Stored items
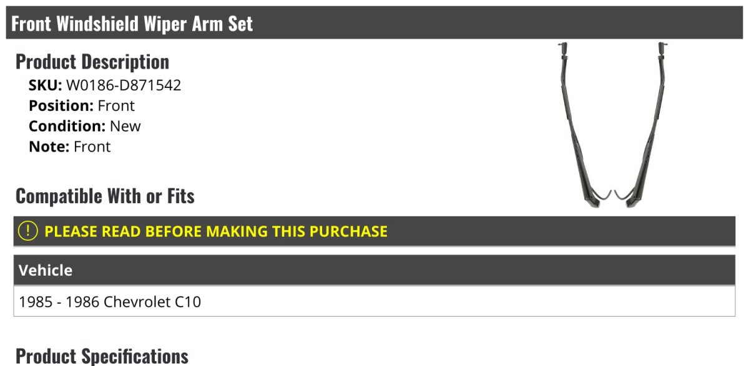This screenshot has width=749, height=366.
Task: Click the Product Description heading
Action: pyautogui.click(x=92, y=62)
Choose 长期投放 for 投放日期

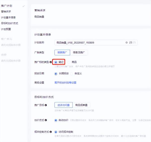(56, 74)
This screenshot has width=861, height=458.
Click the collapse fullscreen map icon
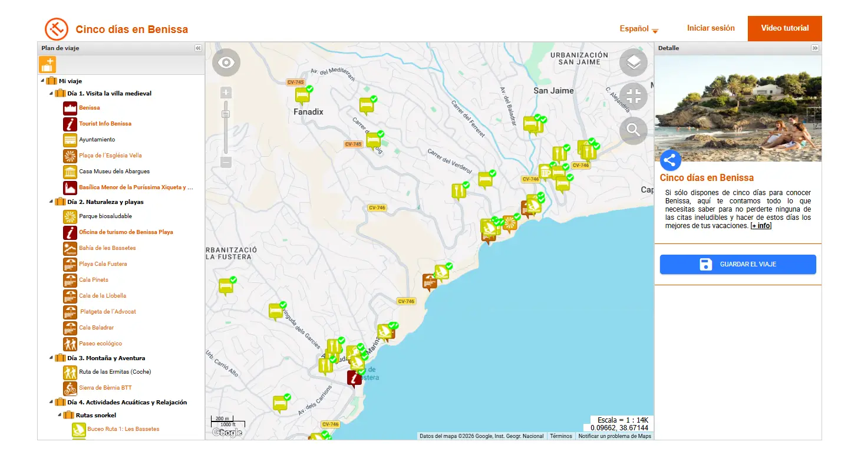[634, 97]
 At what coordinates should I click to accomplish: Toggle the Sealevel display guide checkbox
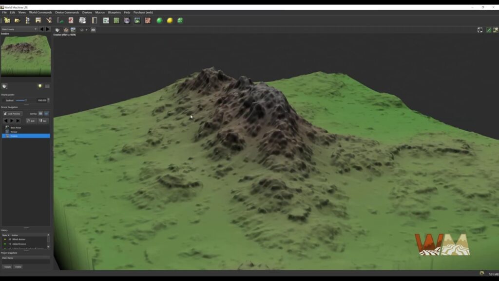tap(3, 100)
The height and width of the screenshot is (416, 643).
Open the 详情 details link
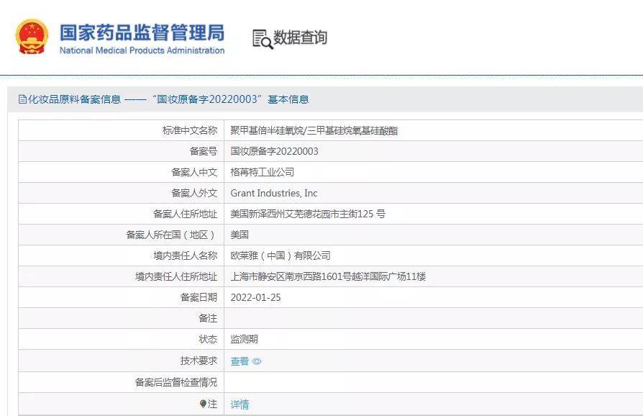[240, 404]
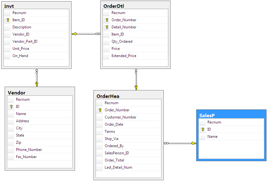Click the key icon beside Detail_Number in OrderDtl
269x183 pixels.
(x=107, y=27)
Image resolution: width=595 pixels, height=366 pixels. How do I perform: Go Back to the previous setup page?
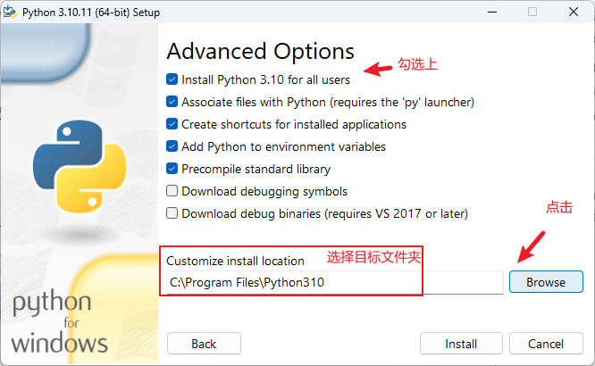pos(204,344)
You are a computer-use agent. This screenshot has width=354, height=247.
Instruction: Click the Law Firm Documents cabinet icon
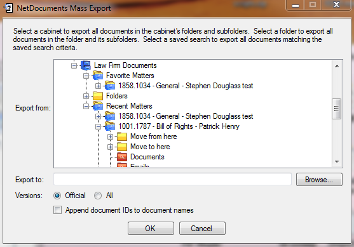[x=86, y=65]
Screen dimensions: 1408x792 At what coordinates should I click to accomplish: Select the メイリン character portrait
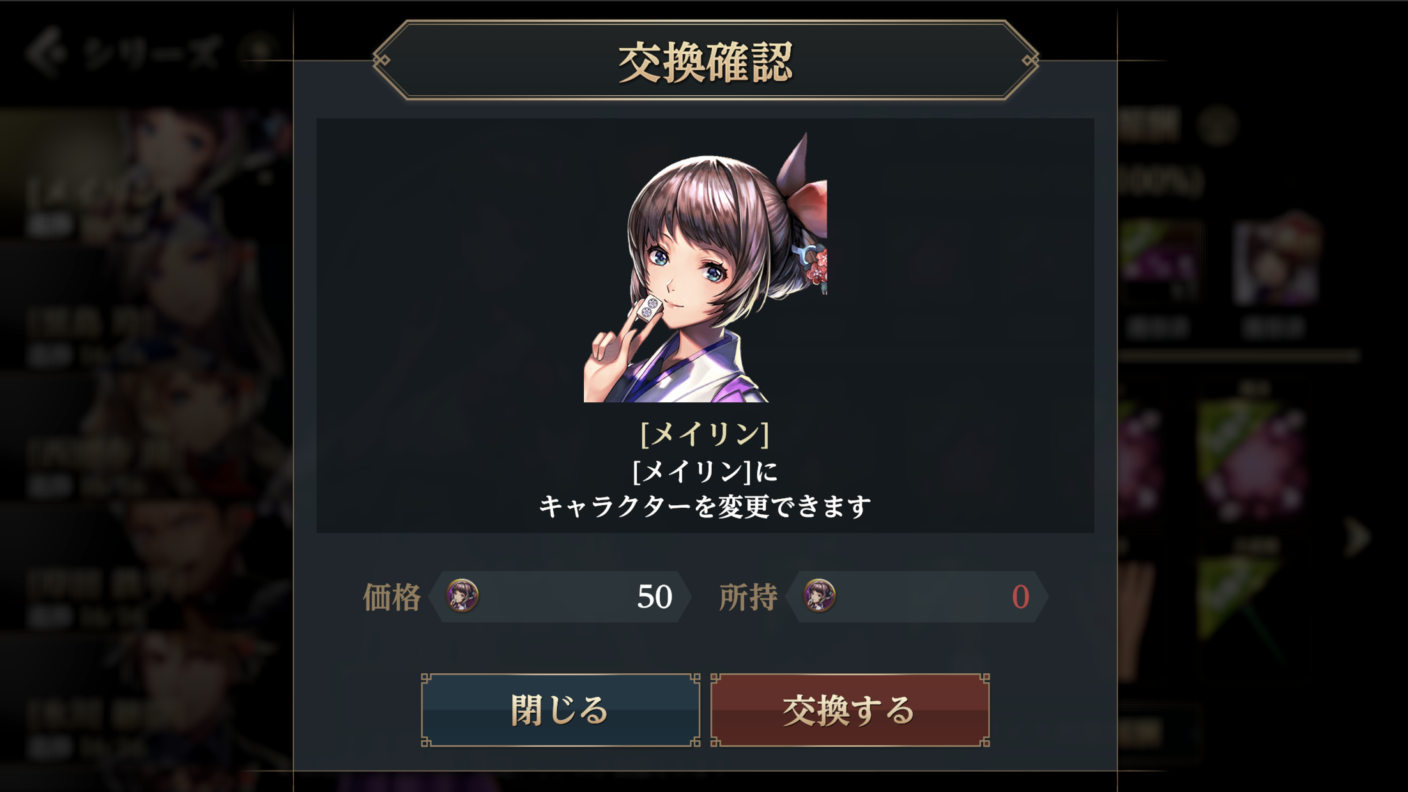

Exercise |
Do not include pictures. Copy only the lines running from the line with "Instruction: Click the" through the last line of the records, exactly as they appear.

Result of the task |
Instruction: Click the Law Firm Documents cabinet icon
[x=86, y=65]
Screen dimensions: 1408x792 At what coordinates should I click to accomplish: Select the メイリン character portrait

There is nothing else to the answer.